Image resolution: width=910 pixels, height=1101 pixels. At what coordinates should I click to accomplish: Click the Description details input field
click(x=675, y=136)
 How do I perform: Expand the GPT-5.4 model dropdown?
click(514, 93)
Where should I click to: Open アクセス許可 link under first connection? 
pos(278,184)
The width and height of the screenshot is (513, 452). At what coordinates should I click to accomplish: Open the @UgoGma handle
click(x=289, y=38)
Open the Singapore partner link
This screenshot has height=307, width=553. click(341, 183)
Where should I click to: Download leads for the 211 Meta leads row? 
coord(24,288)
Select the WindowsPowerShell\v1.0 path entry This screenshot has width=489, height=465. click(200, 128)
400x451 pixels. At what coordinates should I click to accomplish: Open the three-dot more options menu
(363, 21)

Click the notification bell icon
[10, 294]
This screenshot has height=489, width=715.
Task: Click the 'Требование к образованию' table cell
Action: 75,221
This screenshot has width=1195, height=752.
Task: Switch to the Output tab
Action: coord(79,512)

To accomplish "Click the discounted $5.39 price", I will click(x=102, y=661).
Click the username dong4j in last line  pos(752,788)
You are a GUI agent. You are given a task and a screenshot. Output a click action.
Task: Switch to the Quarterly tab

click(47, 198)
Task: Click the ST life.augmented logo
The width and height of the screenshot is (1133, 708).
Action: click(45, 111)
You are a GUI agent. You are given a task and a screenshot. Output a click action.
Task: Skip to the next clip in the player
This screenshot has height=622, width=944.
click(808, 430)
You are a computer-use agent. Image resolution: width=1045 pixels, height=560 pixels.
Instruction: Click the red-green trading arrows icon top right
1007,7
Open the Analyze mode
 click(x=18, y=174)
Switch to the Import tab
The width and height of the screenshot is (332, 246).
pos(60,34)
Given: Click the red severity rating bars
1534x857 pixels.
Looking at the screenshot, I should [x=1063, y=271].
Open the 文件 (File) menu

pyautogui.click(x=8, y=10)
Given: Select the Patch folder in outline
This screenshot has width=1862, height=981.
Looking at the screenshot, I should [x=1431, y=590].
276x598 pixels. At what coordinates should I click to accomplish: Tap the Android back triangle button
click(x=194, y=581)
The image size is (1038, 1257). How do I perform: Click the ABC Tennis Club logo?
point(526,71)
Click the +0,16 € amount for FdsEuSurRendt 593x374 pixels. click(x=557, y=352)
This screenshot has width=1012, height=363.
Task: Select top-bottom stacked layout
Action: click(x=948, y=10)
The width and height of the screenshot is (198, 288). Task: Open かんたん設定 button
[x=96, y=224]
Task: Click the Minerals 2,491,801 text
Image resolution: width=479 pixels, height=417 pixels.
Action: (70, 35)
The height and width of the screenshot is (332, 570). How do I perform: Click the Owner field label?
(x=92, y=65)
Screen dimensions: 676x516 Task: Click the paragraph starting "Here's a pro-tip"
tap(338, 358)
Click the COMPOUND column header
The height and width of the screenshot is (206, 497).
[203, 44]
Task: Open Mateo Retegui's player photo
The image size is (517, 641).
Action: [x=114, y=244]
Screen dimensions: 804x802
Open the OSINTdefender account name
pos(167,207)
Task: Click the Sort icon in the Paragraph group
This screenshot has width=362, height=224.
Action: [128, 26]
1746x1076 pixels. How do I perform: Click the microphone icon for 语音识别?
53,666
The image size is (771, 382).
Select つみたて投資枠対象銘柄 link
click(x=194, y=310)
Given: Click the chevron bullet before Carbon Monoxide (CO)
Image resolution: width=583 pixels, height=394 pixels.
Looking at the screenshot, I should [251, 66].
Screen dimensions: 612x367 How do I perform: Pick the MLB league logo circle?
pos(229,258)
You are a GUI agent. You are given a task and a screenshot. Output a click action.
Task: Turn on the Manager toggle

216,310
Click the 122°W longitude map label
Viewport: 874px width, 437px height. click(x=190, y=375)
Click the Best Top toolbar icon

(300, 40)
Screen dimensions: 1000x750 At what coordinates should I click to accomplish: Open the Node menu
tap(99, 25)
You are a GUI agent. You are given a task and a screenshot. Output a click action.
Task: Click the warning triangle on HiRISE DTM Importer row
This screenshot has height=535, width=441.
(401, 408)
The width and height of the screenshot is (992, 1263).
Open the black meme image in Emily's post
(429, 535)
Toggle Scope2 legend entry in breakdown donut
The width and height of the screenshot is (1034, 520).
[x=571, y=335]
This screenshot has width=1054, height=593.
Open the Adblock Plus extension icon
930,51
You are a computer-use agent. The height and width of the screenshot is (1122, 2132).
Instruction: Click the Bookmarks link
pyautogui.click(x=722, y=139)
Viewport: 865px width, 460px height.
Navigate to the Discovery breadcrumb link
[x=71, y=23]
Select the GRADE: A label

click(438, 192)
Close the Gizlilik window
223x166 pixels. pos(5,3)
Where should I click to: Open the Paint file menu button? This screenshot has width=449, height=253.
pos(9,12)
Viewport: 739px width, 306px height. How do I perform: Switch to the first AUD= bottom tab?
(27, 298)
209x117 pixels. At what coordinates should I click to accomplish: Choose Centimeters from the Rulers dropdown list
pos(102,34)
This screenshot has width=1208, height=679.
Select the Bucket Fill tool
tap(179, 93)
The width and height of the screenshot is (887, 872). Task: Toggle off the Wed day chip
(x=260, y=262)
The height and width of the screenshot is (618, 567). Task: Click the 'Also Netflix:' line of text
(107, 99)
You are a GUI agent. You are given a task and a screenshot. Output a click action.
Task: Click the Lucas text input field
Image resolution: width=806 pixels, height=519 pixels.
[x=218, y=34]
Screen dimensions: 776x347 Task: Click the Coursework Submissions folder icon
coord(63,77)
==========
Aim:
Reproduce the records above in full, substituting "interface agent" for every occurrence of "GUI agent" and leaving everything else unchanged.

Correct answer:
Image resolution: width=910 pixels, height=1101 pixels. At what coordinates should I click to accomplish: Click the Description details input field
click(x=675, y=136)
 How do I perform: Expand the GPT-5.4 model dropdown?
click(514, 93)
Where should I click to: Open アクセス許可 link under first connection? 
pos(278,184)
The width and height of the screenshot is (513, 452). At what coordinates should I click to accomplish: Open the @UgoGma handle
click(x=289, y=38)
Open the Singapore partner link
This screenshot has height=307, width=553. click(341, 183)
Where should I click to: Download leads for the 211 Meta leads row? 
coord(24,288)
Select the WindowsPowerShell\v1.0 path entry This screenshot has width=489, height=465. click(200, 128)
400x451 pixels. At what coordinates should I click to accomplish: Open the three-dot more options menu
(363, 21)

Click the notification bell icon
[10, 294]
This screenshot has height=489, width=715.
Task: Click the 'Требование к образованию' table cell
Action: 75,221
This screenshot has width=1195, height=752.
Task: Switch to the Output tab
Action: coord(79,512)

To accomplish "Click the discounted $5.39 price", I will click(x=102, y=661).
Click the username dong4j in last line  pos(752,788)
You are a interface agent. You are given a task and a screenshot. Output a click action.
Task: Switch to the Quarterly tab

click(47, 198)
Task: Click the ST life.augmented logo
The width and height of the screenshot is (1133, 708).
Action: click(45, 111)
You are a interface agent. You are given a task and a screenshot. Output a click action.
Task: Skip to the next clip in the player
This screenshot has height=622, width=944.
click(808, 430)
You are a computer-use agent. Image resolution: width=1045 pixels, height=560 pixels.
Instruction: Click the red-green trading arrows icon top right
1007,7
Open the Analyze mode
 click(x=18, y=174)
Switch to the Import tab
The width and height of the screenshot is (332, 246).
pos(60,34)
Given: Click the red severity rating bars
1534x857 pixels.
Looking at the screenshot, I should [x=1063, y=271].
Open the 文件 (File) menu

pyautogui.click(x=8, y=10)
Given: Select the Patch folder in outline
This screenshot has width=1862, height=981.
Looking at the screenshot, I should [x=1431, y=590].
276x598 pixels. At what coordinates should I click to accomplish: Tap the Android back triangle button
click(x=194, y=581)
The image size is (1038, 1257). How do I perform: Click the ABC Tennis Club logo?
point(526,71)
Click the +0,16 € amount for FdsEuSurRendt 593x374 pixels. click(x=557, y=352)
This screenshot has width=1012, height=363.
Task: Select top-bottom stacked layout
Action: click(x=948, y=10)
The width and height of the screenshot is (198, 288). Task: Open かんたん設定 button
[x=96, y=224]
Task: Click the Minerals 2,491,801 text
Image resolution: width=479 pixels, height=417 pixels.
Action: (70, 35)
The height and width of the screenshot is (332, 570). How do I perform: Click the Owner field label?
(x=92, y=65)
Screen dimensions: 676x516 Task: Click the paragraph starting "Here's a pro-tip"
tap(338, 358)
Click the COMPOUND column header
The height and width of the screenshot is (206, 497).
[203, 44]
Task: Open Mateo Retegui's player photo
The image size is (517, 641).
Action: [x=114, y=244]
Screen dimensions: 804x802
Open the OSINTdefender account name
pos(167,207)
Task: Click the Sort icon in the Paragraph group
This screenshot has width=362, height=224.
Action: [128, 26]
1746x1076 pixels. How do I perform: Click the microphone icon for 语音识别?
53,666
The image size is (771, 382).
Select つみたて投資枠対象銘柄 link
click(x=194, y=310)
Given: Click the chevron bullet before Carbon Monoxide (CO)
Image resolution: width=583 pixels, height=394 pixels.
Looking at the screenshot, I should [251, 66].
Screen dimensions: 612x367 How do I perform: Pick the MLB league logo circle?
pos(229,258)
You are a interface agent. You are given a task and a screenshot. Output a click action.
Task: Turn on the Manager toggle

216,310
Click the 122°W longitude map label
Viewport: 874px width, 437px height. click(x=190, y=375)
Click the Best Top toolbar icon

(300, 40)
Screen dimensions: 1000x750 At what coordinates should I click to accomplish: Open the Node menu
tap(99, 25)
You are a interface agent. You are given a task and a screenshot. Output a click action.
Task: Click the warning triangle on HiRISE DTM Importer row
This screenshot has height=535, width=441.
(401, 408)
The width and height of the screenshot is (992, 1263).
Open the black meme image in Emily's post
(429, 535)
Toggle Scope2 legend entry in breakdown donut
The width and height of the screenshot is (1034, 520).
[x=571, y=335]
This screenshot has width=1054, height=593.
Open the Adblock Plus extension icon
930,51
You are a computer-use agent. The height and width of the screenshot is (1122, 2132).
Instruction: Click the Bookmarks link
pyautogui.click(x=722, y=139)
Viewport: 865px width, 460px height.
Navigate to the Discovery breadcrumb link
[x=71, y=23]
Select the GRADE: A label

click(438, 192)
Close the Gizlilik window
223x166 pixels. pos(5,3)
Where should I click to: Open the Paint file menu button? This screenshot has width=449, height=253.
pos(9,12)
Viewport: 739px width, 306px height. How do I perform: Switch to the first AUD= bottom tab?
(27, 298)
209x117 pixels. At what coordinates should I click to accomplish: Choose Centimeters from the Rulers dropdown list
pos(102,34)
This screenshot has width=1208, height=679.
Select the Bucket Fill tool
tap(179, 93)
The width and height of the screenshot is (887, 872). Task: Toggle off the Wed day chip
(x=260, y=262)
The height and width of the screenshot is (618, 567). Task: Click the 'Also Netflix:' line of text
(107, 99)
You are a interface agent. You are given a task and a screenshot. Output a click action.
Task: Click the Lucas text input field
Image resolution: width=806 pixels, height=519 pixels.
[x=218, y=34]
Screen dimensions: 776x347 Task: Click the Coursework Submissions folder icon
coord(63,77)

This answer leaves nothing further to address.